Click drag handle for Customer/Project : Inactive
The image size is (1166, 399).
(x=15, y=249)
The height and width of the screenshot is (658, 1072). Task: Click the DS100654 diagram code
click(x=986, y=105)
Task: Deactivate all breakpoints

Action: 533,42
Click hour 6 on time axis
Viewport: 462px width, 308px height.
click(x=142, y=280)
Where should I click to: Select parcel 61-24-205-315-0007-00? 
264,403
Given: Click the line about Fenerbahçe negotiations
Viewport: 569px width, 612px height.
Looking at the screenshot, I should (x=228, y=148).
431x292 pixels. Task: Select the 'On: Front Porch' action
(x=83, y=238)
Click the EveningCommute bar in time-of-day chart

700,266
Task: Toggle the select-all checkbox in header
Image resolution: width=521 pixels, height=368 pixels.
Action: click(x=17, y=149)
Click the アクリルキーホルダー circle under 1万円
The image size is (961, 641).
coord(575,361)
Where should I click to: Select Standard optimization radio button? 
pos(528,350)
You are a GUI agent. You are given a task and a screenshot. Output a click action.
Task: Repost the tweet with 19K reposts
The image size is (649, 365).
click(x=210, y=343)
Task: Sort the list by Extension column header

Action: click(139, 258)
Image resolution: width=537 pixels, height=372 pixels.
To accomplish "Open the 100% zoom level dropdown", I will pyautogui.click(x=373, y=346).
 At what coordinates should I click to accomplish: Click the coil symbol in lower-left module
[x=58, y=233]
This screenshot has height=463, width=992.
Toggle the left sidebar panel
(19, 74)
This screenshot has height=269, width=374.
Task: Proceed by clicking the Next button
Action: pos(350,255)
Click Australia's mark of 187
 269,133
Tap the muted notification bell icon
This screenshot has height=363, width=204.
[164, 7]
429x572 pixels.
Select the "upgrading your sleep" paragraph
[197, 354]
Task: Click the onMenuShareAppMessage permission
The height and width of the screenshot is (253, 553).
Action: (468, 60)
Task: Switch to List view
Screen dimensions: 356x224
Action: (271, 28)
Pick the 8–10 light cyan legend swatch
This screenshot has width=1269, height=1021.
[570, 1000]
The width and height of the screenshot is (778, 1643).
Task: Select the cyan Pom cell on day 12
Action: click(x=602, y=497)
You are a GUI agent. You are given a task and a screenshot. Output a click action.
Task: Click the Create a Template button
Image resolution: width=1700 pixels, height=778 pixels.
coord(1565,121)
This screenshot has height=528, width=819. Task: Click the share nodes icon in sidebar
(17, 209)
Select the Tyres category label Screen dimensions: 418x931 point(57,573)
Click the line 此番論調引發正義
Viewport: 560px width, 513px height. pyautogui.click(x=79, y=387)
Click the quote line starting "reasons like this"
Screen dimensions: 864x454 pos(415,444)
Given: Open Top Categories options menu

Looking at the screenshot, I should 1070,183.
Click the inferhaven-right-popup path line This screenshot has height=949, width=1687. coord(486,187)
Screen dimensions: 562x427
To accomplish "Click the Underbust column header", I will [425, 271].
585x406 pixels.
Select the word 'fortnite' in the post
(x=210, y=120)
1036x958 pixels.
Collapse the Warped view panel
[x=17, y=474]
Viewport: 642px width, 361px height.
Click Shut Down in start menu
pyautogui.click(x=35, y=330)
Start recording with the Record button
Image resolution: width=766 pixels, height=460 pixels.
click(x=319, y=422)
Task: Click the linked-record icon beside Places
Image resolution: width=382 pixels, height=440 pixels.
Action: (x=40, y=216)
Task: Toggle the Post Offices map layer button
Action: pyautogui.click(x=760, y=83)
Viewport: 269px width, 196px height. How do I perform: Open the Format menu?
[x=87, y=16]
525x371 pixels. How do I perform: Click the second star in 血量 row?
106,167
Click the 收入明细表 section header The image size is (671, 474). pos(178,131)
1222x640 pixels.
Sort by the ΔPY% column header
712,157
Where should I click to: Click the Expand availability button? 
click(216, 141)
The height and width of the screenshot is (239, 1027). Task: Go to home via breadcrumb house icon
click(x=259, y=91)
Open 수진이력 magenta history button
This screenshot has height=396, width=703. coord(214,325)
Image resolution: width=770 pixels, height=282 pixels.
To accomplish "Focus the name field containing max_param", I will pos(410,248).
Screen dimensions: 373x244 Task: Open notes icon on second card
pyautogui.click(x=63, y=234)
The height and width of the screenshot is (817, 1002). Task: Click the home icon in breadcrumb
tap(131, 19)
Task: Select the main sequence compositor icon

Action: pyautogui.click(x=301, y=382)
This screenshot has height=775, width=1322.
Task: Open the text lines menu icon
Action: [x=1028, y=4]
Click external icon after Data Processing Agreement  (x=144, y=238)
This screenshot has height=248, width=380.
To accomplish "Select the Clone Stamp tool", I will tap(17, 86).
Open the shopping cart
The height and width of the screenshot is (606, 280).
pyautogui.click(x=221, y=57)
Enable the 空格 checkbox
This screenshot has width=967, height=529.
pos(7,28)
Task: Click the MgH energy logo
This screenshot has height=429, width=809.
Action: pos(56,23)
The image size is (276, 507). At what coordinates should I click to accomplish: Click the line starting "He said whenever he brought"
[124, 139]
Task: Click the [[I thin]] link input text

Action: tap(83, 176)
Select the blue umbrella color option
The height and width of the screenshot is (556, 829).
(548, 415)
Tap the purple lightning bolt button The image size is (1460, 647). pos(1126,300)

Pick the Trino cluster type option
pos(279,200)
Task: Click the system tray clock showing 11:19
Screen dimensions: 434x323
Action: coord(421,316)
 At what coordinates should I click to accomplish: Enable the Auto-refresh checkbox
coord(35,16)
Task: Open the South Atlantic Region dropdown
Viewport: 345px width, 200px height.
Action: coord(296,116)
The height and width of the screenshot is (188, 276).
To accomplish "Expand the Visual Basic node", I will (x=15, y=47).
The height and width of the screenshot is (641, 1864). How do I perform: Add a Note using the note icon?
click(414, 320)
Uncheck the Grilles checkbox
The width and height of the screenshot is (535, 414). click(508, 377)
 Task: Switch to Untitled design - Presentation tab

WHAT THE TASK REQUIRES: The full listing above needs to be retyped exactly.

RESPONSE:
Click drag handle for Customer/Project : Inactive
The image size is (1166, 399).
(x=15, y=249)
The height and width of the screenshot is (658, 1072). Task: Click the DS100654 diagram code
click(x=986, y=105)
Task: Deactivate all breakpoints

Action: 533,42
Click hour 6 on time axis
Viewport: 462px width, 308px height.
click(x=142, y=280)
Where should I click to: Select parcel 61-24-205-315-0007-00? 
264,403
Given: Click the line about Fenerbahçe negotiations
Viewport: 569px width, 612px height.
Looking at the screenshot, I should (x=228, y=148).
431x292 pixels. Task: Select the 'On: Front Porch' action
(x=83, y=238)
Click the EveningCommute bar in time-of-day chart

700,266
Task: Toggle the select-all checkbox in header
Image resolution: width=521 pixels, height=368 pixels.
Action: click(x=17, y=149)
Click the アクリルキーホルダー circle under 1万円
The image size is (961, 641).
coord(575,361)
Where should I click to: Select Standard optimization radio button? 
pos(528,350)
You are a GUI agent. You are given a task and a screenshot. Output a click action.
Task: Repost the tweet with 19K reposts
The image size is (649, 365).
click(x=210, y=343)
Task: Sort the list by Extension column header

Action: click(139, 258)
Image resolution: width=537 pixels, height=372 pixels.
To accomplish "Open the 100% zoom level dropdown", I will pyautogui.click(x=373, y=346).
 At what coordinates should I click to accomplish: Click the coil symbol in lower-left module
[x=58, y=233]
This screenshot has height=463, width=992.
Toggle the left sidebar panel
(19, 74)
This screenshot has height=269, width=374.
Task: Proceed by clicking the Next button
Action: pos(350,255)
Click Australia's mark of 187
 269,133
Tap the muted notification bell icon
This screenshot has height=363, width=204.
[164, 7]
429x572 pixels.
Select the "upgrading your sleep" paragraph
[197, 354]
Task: Click the onMenuShareAppMessage permission
The height and width of the screenshot is (253, 553).
Action: (468, 60)
Task: Switch to List view
Screen dimensions: 356x224
Action: (271, 28)
Pick the 8–10 light cyan legend swatch
This screenshot has width=1269, height=1021.
[570, 1000]
The width and height of the screenshot is (778, 1643).
Task: Select the cyan Pom cell on day 12
Action: click(x=602, y=497)
You are a GUI agent. You are given a task and a screenshot. Output a click action.
Task: Click the Create a Template button
Image resolution: width=1700 pixels, height=778 pixels.
coord(1565,121)
This screenshot has height=528, width=819. Task: Click the share nodes icon in sidebar
(17, 209)
Select the Tyres category label Screen dimensions: 418x931 point(57,573)
Click the line 此番論調引發正義
Viewport: 560px width, 513px height. pyautogui.click(x=79, y=387)
Click the quote line starting "reasons like this"
Screen dimensions: 864x454 pos(415,444)
Given: Open Top Categories options menu

Looking at the screenshot, I should 1070,183.
Click the inferhaven-right-popup path line This screenshot has height=949, width=1687. coord(486,187)
Screen dimensions: 562x427
To accomplish "Click the Underbust column header", I will [425, 271].
585x406 pixels.
Select the word 'fortnite' in the post
(x=210, y=120)
1036x958 pixels.
Collapse the Warped view panel
[x=17, y=474]
Viewport: 642px width, 361px height.
Click Shut Down in start menu
pyautogui.click(x=35, y=330)
Start recording with the Record button
Image resolution: width=766 pixels, height=460 pixels.
click(x=319, y=422)
Task: Click the linked-record icon beside Places
Image resolution: width=382 pixels, height=440 pixels.
Action: (x=40, y=216)
Task: Toggle the Post Offices map layer button
Action: pyautogui.click(x=760, y=83)
Viewport: 269px width, 196px height. How do I perform: Open the Format menu?
[x=87, y=16]
525x371 pixels. How do I perform: Click the second star in 血量 row?
106,167
Click the 收入明细表 section header The image size is (671, 474). pos(178,131)
1222x640 pixels.
Sort by the ΔPY% column header
712,157
Where should I click to: Click the Expand availability button? 
click(216, 141)
The height and width of the screenshot is (239, 1027). Task: Go to home via breadcrumb house icon
click(x=259, y=91)
Open 수진이력 magenta history button
This screenshot has height=396, width=703. coord(214,325)
Image resolution: width=770 pixels, height=282 pixels.
To accomplish "Focus the name field containing max_param", I will pos(410,248).
Screen dimensions: 373x244 Task: Open notes icon on second card
pyautogui.click(x=63, y=234)
The height and width of the screenshot is (817, 1002). Task: Click the home icon in breadcrumb
tap(131, 19)
Task: Select the main sequence compositor icon

Action: pyautogui.click(x=301, y=382)
This screenshot has height=775, width=1322.
Task: Open the text lines menu icon
Action: [x=1028, y=4]
Click external icon after Data Processing Agreement  (x=144, y=238)
This screenshot has height=248, width=380.
To accomplish "Select the Clone Stamp tool", I will tap(17, 86).
Open the shopping cart
The height and width of the screenshot is (606, 280).
pyautogui.click(x=221, y=57)
Enable the 空格 checkbox
This screenshot has width=967, height=529.
pos(7,28)
Task: Click the MgH energy logo
This screenshot has height=429, width=809.
Action: pos(56,23)
The image size is (276, 507). At what coordinates should I click to accomplish: Click the line starting "He said whenever he brought"
[124, 139]
Task: Click the [[I thin]] link input text

Action: tap(83, 176)
Select the blue umbrella color option
The height and width of the screenshot is (556, 829).
(548, 415)
Tap the purple lightning bolt button The image size is (1460, 647). pos(1126,300)

Pick the Trino cluster type option
pos(279,200)
Task: Click the system tray clock showing 11:19
Screen dimensions: 434x323
Action: coord(421,316)
 At what coordinates should I click to accomplish: Enable the Auto-refresh checkbox
coord(35,16)
Task: Open the South Atlantic Region dropdown
Viewport: 345px width, 200px height.
Action: coord(296,116)
The height and width of the screenshot is (188, 276).
To accomplish "Expand the Visual Basic node", I will (x=15, y=47).
The height and width of the screenshot is (641, 1864). How do I perform: Add a Note using the note icon?
click(414, 320)
Uncheck the Grilles checkbox
The width and height of the screenshot is (535, 414). click(508, 377)
 Task: Switch to Untitled design - Presentation tab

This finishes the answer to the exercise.